One of your professors may have referred you to this website, or maybe you came across it in your own internet search for a local student conference. You have come to the right place.
LSC-5 provides you with the perfect venue for showcasing your work. It is all-encompassing, bringing together the disciplines of Speech, Linguistics, and Communication, so your language-related research is likely to be a fit in this very big picture we are going to put together. It is a friendly and informal environment, for and with other students like you, as well as faculty members who care about your success, so you can relax and truly enjoy talking about research and meeting some like-minded new friends (and who knows, maybe even mentors) in the process. It is fully online and free, so you don’t need to worry about travel funds or any other special arrangements.

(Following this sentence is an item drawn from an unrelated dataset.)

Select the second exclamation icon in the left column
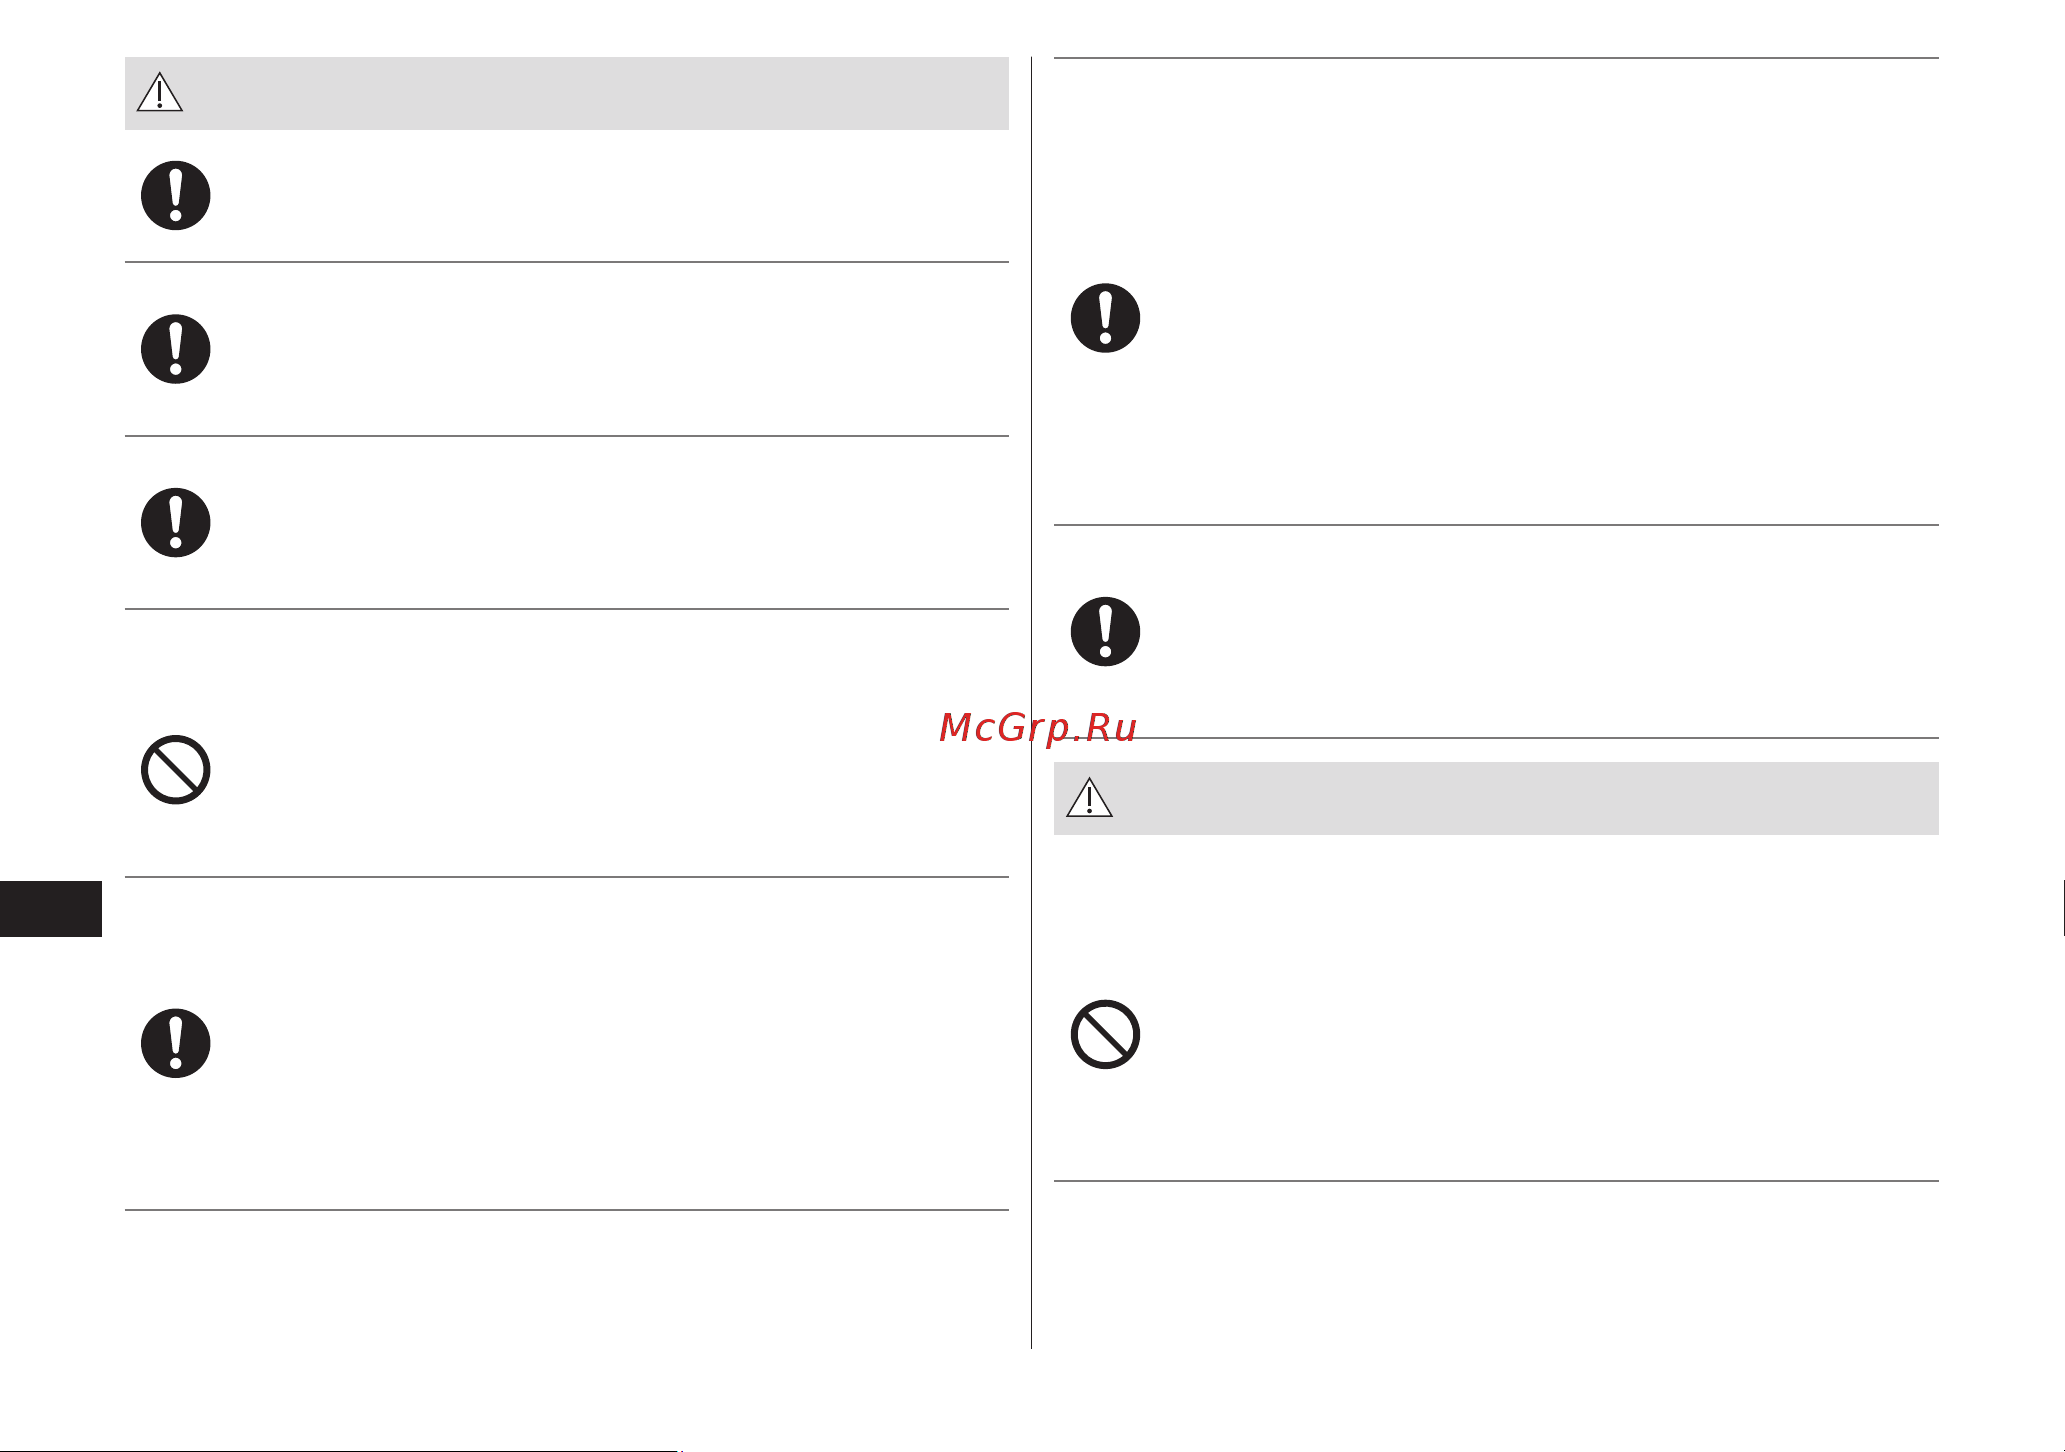 click(x=175, y=349)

We encourage students to submit their work via the Submit Your Abstract page. If you have any questions before deciding whether to do so, please use the contact form (available in the menu bar) to ask them. We will try our best to send you an answer in 24-48 hours.
What is an abstract? Briefly put, it is a very brief summary of the work you have done or intend to do in order to answer a research question, in which you are giving the reader a sense of what your project is about, why it is important, what methods you are using in order to pursue the main topic, and what your (expected) results are. The point is to convince your reader of the relevance of your work (in a conference context, your reader is going to be a reviewer, or someone in charge of determining whether your work is worthy of dissemination to a wider audience). An abstract, “…in a sense it is a marketing document for your full paper.” Read more about how to write an abstract here or here.

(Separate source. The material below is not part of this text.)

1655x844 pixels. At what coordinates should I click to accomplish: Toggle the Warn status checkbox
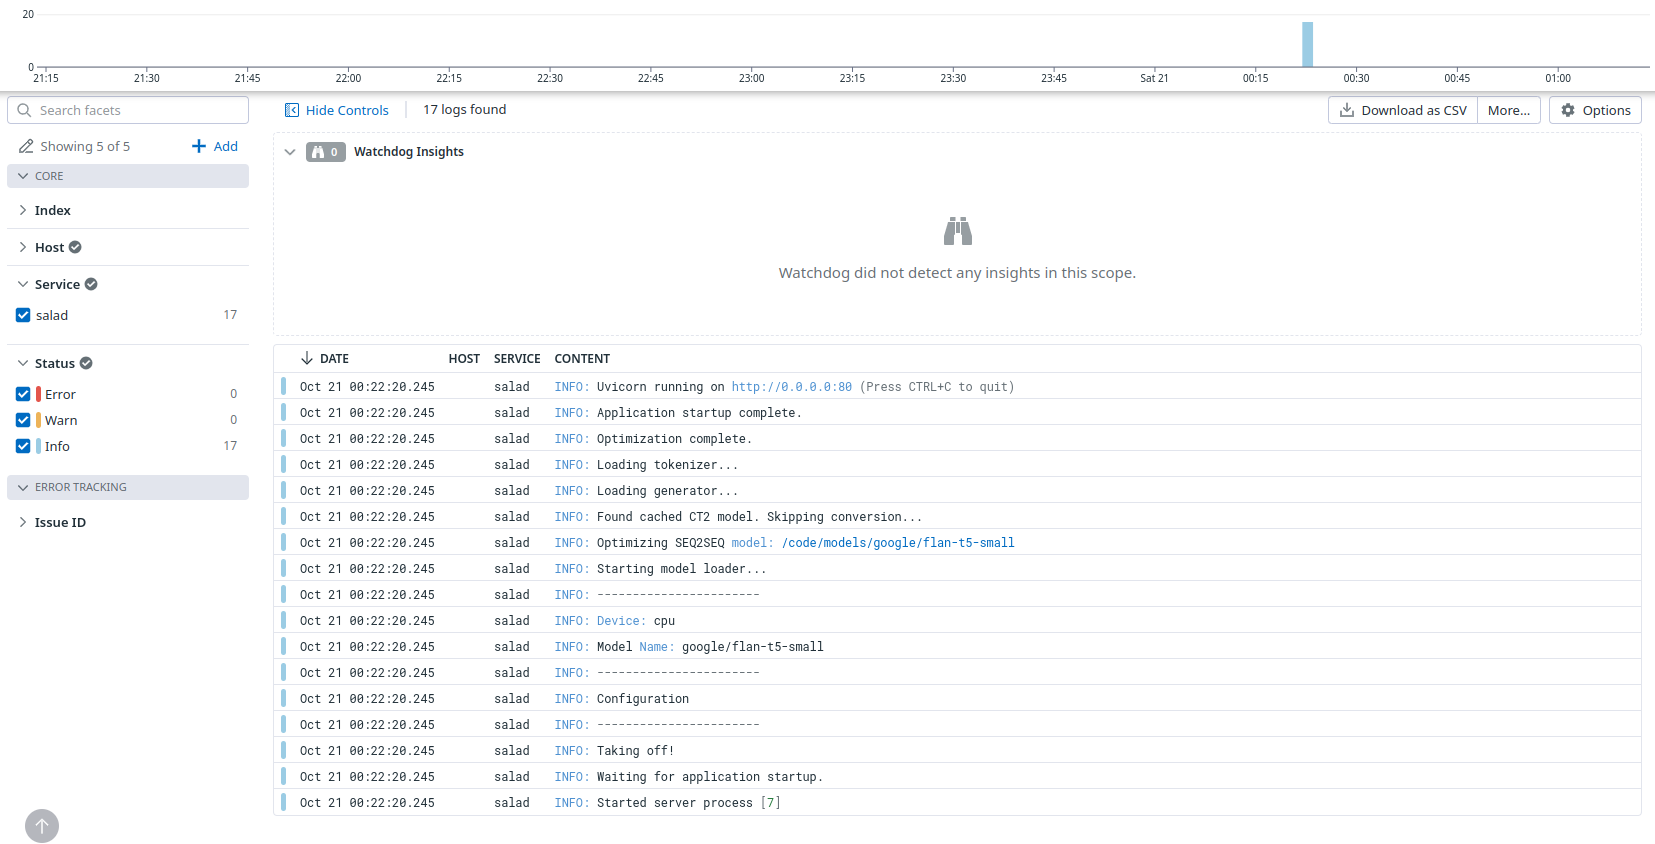click(23, 420)
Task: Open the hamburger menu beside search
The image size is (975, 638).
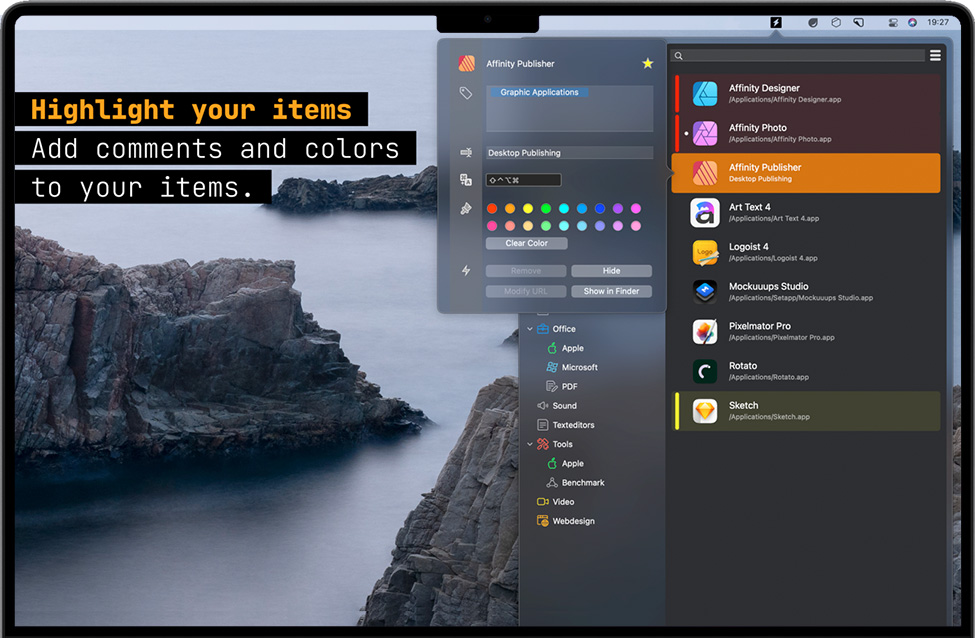Action: pyautogui.click(x=935, y=56)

We believe students may benefit from giving poster presentations – more personal, less intimidating, more ‘networky’ – before trying their hand at oral presentations. At LSC-5, most of the oral presentations will be authored or co-authored by faculty members, and most of the posters will be authored by students (both individual and joint submissions are welcome). If you already have experience in a conference setting, however, and would like to present your project orally, please let us know (in the submission form) and we will try to accommodate your request.
Lastly, we are happy to inform you that our student organizers, aided by two faculty members, will award a prize to the author(s) of the best student poster. Their decision is going to be based on various criteria, among which the content and look of your poster, as well as the quality of your presentation. May the best poster win!